First, we need to convert the partial pressures of the gases into the same unit. We can convert cm of Hg and torr to atm because 1 atm = 760 torr and 1 torr = 1 mm of Hg = 1 cm of Hg / 10. Therefore, the partial pressure of \(\mathrm{N}_2\) is \(38 \text{ cm of Hg} \times \frac{1 \text{ torr}}{1 \text{ cm of Hg}} \times \frac{1 \text{ atm}}{760 \text{ torr}}\) = \(\frac{38}{760} \text{ atm}\) and for \(\mathrm{O}_2\) is \(190 \text{ torr} \times \frac{1 \text{ atm}}{760 \text{ torr}}\) = \(\frac{190}{760} \text{ atm}\). The partial pressure of \(\mathrm{CO}_2\) is already in atm.

Calculate each gas's partial pressure in atm. For \(\mathrm{N}_2\), it is \(\frac{38}{760} \text{ atm} \) or approximately 0.05 atm. For \(\mathrm{O}_2\), it is \(\frac{190}{760} \text{ atm} \) or approximately 0.25 atm. The partial pressure of \(\mathrm{CO}_2\) remains 0.5 atm.

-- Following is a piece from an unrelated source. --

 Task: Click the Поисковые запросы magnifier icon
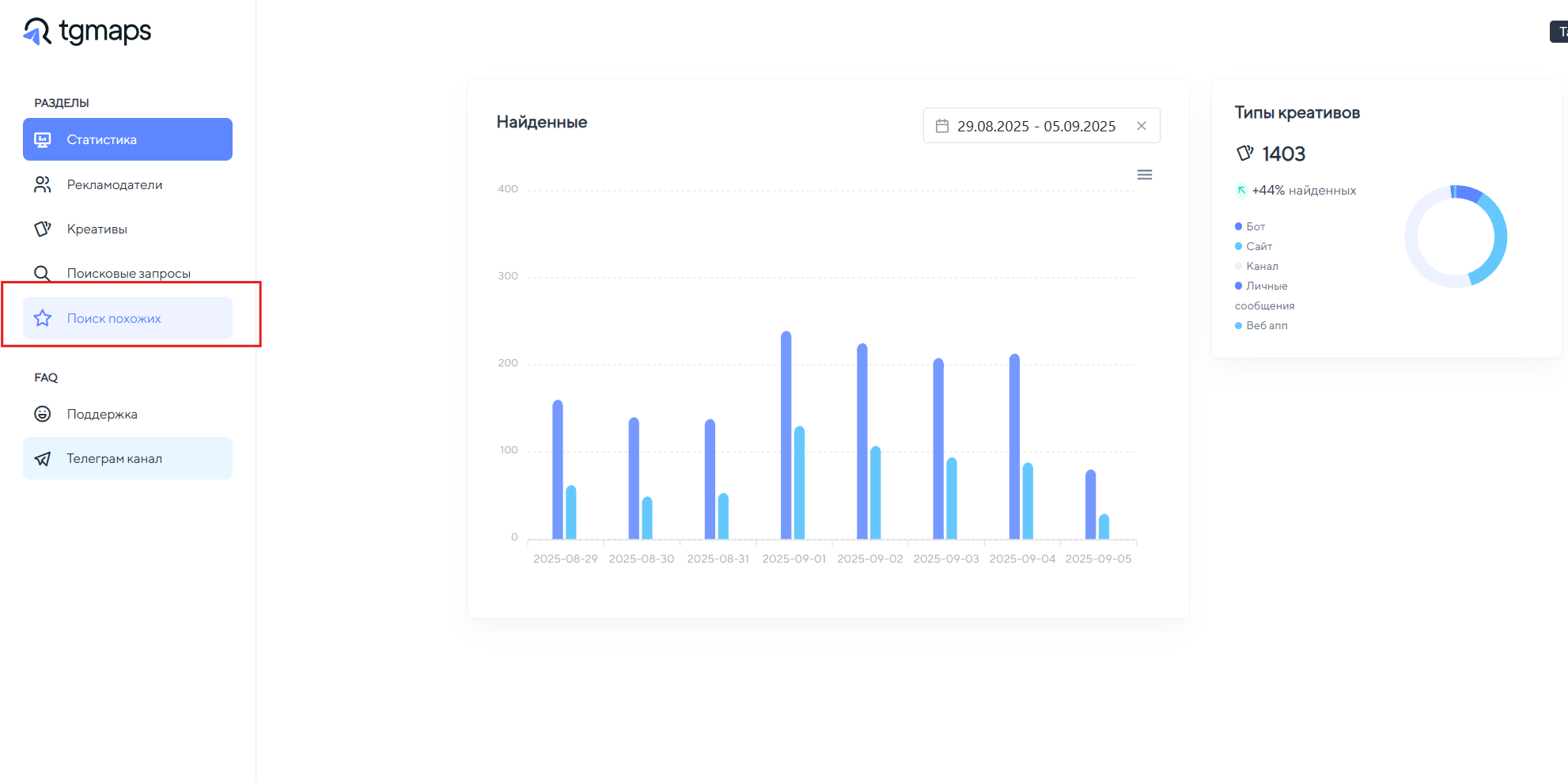coord(43,273)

Add the partial pressures of all three gases to find the total pressure. Total pressure \(P_{\text{total}} = P_{\mathrm{N}_2} + P_{\mathrm{O}_2} + P_{\mathrm{CO}_2} = 0.05 \text{ atm} + 0.25 \text{ atm} + 0.5 \text{ atm} = 0.8 \text{ atm}\).

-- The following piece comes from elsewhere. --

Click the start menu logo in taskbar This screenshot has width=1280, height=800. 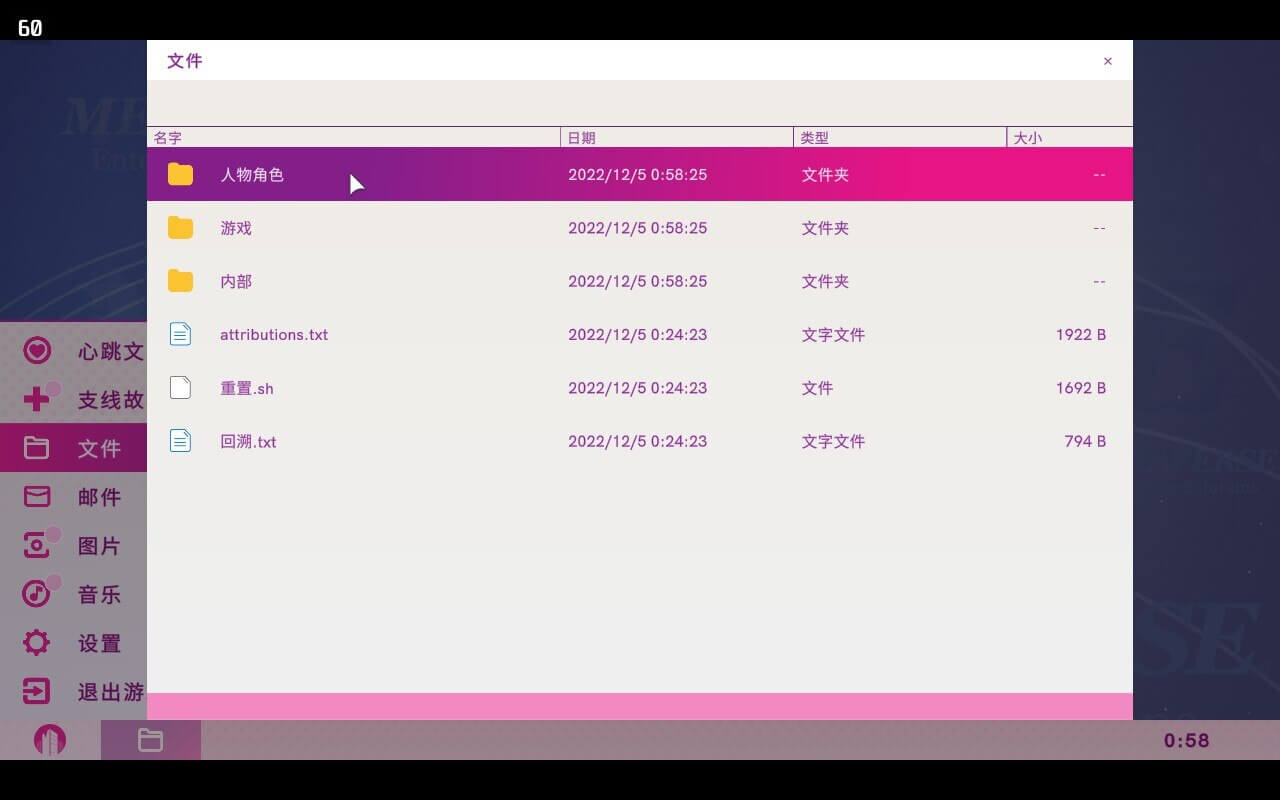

The total calculated pressure (0.8 atm) is not listed as an option, indicating a possible calculation error. Re-evaluate the calculation.

Recalculate the partial pressures and add them accurately. For \(\mathrm{N}_2\): \(\frac{38}{760} \text{ atm} = 0.05 \text{ atm}\), for \(\mathrm{O}_2\): \(\frac{190}{760} \text{ atm} = 0.25 \text{ atm}\), but \(\mathrm{CO}_2\) was already provided in atm: 0.5 atm. So, \(P_{\text{total}} = 0.05 \text{ atm} + 0.25 \text{ atm} + 0.5 \text{ atm} = 0.8 \text{ atm}\). However, there was a miscalculation in converting \(\mathrm{N}_2\)'s partial pressure. It should be \(\frac{38}{760} \text{ atm}\) = 0.05 atm. Correct calculations give \(P_{\text{total}} = 0.05 \text{ atm} + 0.25 \text{ atm} + 0.5 \text{ atm} = 0.8 \text{ atm}\), which is still inconsistent with the given options. It seems there has been a mistake in the calculations or the options provided are incorrect.

Upon careful reevaluation, the conversion of cm of Hg to atm is done by dividing by 76 (and not 760) because 1 atm = 76 cm of Hg. Now, correct the pressure of \(\mathrm{N}_2\) to: \(38 \text{ cm of Hg} \times \frac{1 \text{ atm}}{76 \text{ cm of Hg}}\) = 0.5 atm. Correct the pressure for \(\mathrm{O}_2\) using torr as: \(190 \text{ torr} \times \frac{1 \text{ atm}}{760 \text{ torr}}\) = 0.25 atm. Adding these up with \(\mathrm{CO}_2\)'s pressure gives: \(0.5 + 0.25 + 0.5 \text{ atm} = 1.25 \text{ atm}\) which matches option (d).